Моньке всегда было свойственно беспечно клясться, божиться, зарекаться и давать зуб. Однако на этот раз слову она оказалась верна: книги в ее руках я больше не видела.

А последний раз перед тем видела в щелочку. Это был двухтомный «Нюрнбергский процесс». Монька с подружкой заперлись в сарае и, пакостно хихикая, разглядывали в этой книге срамные картинки с голыми дядьками и тетьками. Я их накрыла. Они стращали меня и клянчили не закладывать взрослым, и я не заложила, — но что толку?

Вокруг нее всегда был шум и скандал. Ее отлучки сопровождались всеобщим тарарамом, ничуть не меньшим по силе страстей и звука, чем утренние прибытия. Арнольд Аронович орал на Гертруду Борисовну, что она растит шлюху и паразитку; Гертруда Борисовна с величественным видом королевы-изгнанницы латала дырку от папиросы на замызганной Монькиной юбке («Почему ты за нее все делаешь?! За эту телку, паскуду?!» — «Я тебя сейчас задушу, Арнольд». — «Ноги раздвигать — она уже взрослая, а юбку зашить…» — «Арнольд, если ты сейчас же не замолчишь, это будут твои последние слова!!!»); Нелик с милицейской прямотой вставлял, что от этого бывает люэс; дед, выковыривая из самых неожиданных мест Монькины трусы, ломкие от стародавней месячной крови, кричал, что от этого бывают мыши.

В то лето решили запирать Моньку ночью на кухне. Это было гуманной мерой. Учли ее слабость кусочничать, особенно по ночам, и, с отчаяния, тешили себя надеждой возместить этим, хотя бы отчасти, запрет на кое-что повкусней. Под окном, в траве, пристроили брата Нелика, чья милицейская увлеченность правопорядком легче всего осуществлялась дома.

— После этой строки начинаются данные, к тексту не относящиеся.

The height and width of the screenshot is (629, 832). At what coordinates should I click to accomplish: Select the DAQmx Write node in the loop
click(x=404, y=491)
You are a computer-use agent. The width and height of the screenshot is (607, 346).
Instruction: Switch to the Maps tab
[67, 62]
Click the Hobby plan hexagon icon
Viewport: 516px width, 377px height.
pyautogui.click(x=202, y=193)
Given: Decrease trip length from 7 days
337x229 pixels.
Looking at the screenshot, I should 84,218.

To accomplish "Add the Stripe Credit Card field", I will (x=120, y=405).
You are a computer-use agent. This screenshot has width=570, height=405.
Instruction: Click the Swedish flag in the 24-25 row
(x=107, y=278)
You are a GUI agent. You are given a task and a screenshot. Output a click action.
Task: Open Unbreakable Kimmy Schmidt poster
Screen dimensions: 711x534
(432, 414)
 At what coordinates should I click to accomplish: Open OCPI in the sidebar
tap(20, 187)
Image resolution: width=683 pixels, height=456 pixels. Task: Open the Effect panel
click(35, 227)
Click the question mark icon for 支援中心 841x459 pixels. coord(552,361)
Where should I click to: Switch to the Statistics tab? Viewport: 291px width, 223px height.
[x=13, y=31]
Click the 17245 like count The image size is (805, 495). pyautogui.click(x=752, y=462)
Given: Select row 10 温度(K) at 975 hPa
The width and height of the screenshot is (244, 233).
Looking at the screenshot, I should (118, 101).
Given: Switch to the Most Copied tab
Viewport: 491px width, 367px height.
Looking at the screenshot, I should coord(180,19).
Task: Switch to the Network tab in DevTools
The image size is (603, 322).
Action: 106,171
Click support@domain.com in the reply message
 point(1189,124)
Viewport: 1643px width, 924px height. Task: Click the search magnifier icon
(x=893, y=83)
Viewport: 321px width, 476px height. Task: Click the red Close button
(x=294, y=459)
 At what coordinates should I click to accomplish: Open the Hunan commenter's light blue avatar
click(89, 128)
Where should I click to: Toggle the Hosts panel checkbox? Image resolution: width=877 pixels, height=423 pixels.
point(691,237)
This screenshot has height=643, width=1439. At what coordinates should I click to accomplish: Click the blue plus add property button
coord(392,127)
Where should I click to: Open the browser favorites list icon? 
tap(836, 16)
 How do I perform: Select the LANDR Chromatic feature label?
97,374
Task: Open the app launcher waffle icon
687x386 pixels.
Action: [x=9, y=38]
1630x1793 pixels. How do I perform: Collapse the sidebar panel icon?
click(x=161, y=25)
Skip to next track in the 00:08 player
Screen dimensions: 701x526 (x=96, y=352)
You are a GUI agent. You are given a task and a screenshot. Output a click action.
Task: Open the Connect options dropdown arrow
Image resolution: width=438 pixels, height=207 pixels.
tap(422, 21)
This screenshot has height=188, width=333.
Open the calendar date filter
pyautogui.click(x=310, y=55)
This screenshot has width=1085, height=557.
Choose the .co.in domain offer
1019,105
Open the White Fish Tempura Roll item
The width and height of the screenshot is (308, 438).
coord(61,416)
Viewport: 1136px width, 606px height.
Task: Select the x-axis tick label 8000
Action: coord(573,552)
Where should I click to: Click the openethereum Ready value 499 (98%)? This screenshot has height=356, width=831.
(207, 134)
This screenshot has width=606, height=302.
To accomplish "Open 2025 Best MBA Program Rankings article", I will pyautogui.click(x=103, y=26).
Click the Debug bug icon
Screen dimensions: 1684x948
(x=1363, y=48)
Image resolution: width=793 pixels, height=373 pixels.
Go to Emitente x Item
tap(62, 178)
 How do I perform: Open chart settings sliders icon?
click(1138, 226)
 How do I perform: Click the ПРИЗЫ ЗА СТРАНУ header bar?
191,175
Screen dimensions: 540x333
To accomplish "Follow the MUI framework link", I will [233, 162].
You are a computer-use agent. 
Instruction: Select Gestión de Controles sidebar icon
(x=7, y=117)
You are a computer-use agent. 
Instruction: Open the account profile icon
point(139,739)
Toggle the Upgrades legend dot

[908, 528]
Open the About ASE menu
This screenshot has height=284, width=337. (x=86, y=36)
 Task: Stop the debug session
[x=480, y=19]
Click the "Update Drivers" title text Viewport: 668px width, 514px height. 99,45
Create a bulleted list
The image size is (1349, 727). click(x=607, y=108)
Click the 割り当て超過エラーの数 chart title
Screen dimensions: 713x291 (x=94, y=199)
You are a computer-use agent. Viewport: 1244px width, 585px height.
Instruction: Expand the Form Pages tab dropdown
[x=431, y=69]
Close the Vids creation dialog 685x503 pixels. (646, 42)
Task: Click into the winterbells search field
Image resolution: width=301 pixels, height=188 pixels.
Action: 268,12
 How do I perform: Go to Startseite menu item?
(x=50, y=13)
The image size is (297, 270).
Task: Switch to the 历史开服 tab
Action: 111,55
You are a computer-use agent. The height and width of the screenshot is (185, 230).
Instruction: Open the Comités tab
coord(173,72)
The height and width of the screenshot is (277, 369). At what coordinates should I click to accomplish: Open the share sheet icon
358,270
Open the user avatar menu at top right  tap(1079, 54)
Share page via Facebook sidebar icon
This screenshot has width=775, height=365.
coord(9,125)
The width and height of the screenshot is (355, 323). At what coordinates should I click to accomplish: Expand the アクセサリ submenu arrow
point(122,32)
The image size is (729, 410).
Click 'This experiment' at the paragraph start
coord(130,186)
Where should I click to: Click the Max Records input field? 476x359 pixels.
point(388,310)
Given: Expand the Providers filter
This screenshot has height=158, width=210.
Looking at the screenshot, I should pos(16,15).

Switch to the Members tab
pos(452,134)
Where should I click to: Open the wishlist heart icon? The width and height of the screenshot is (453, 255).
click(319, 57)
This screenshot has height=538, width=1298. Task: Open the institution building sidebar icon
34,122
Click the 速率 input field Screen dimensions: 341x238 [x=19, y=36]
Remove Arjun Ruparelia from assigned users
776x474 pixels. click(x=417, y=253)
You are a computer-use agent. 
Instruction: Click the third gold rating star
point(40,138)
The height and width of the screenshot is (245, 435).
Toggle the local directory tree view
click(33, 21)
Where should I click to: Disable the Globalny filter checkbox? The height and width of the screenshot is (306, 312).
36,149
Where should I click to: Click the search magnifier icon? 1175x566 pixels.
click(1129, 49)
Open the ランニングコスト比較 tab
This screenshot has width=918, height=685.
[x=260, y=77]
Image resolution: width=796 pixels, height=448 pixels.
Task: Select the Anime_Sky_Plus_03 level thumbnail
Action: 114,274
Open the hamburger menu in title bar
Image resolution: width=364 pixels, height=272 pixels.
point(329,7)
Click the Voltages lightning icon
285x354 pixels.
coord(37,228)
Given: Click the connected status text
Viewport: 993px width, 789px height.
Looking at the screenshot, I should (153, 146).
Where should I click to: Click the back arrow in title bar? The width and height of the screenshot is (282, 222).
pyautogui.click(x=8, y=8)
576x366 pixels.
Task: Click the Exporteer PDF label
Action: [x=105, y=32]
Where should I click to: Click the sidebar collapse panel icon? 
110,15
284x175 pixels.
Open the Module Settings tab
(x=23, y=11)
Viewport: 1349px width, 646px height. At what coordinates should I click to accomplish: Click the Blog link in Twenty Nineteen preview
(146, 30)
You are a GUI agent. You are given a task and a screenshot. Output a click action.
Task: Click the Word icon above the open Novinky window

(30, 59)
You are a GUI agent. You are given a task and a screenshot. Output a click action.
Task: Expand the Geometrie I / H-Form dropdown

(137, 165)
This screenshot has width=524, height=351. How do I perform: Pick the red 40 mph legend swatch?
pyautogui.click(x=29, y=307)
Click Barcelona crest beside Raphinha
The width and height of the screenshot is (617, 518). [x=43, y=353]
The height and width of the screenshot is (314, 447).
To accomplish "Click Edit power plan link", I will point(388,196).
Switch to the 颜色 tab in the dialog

Наутро кухня была пуста. В первое мгновение Корнелий даже допустил, что рехнулся. Но, применив долженствующие чину способности, установил, что Монька сиганула в подпол — и, скорее всего, была такова через подвальное окошко. Одного милиционер не мог понять: если она исхитрилась пролезть в дырку, значит, в первую голову, пролезла ее голова, но голова Моньки пролезть туда не могла, так как была совсем не маленькой из-за невероятно густых черных волос, которые ей однажды остригли вместе с гнидами, а потом голову намазали керосином, и от всего этого ее новая грива стала и вовсе буйной. Корнелий провел следственный эксперимент. Он мужественно ринулся в отверстие — и, конечно, застрял. На крики прибежал дед. Бурно сквернословя, они забили дырку наглухо и для надежности подперли заплату толстенным, бурым от крови бревном, прежде на котором дед, распластав ботинками бьющиеся в пыли крылья, рубил курам головы.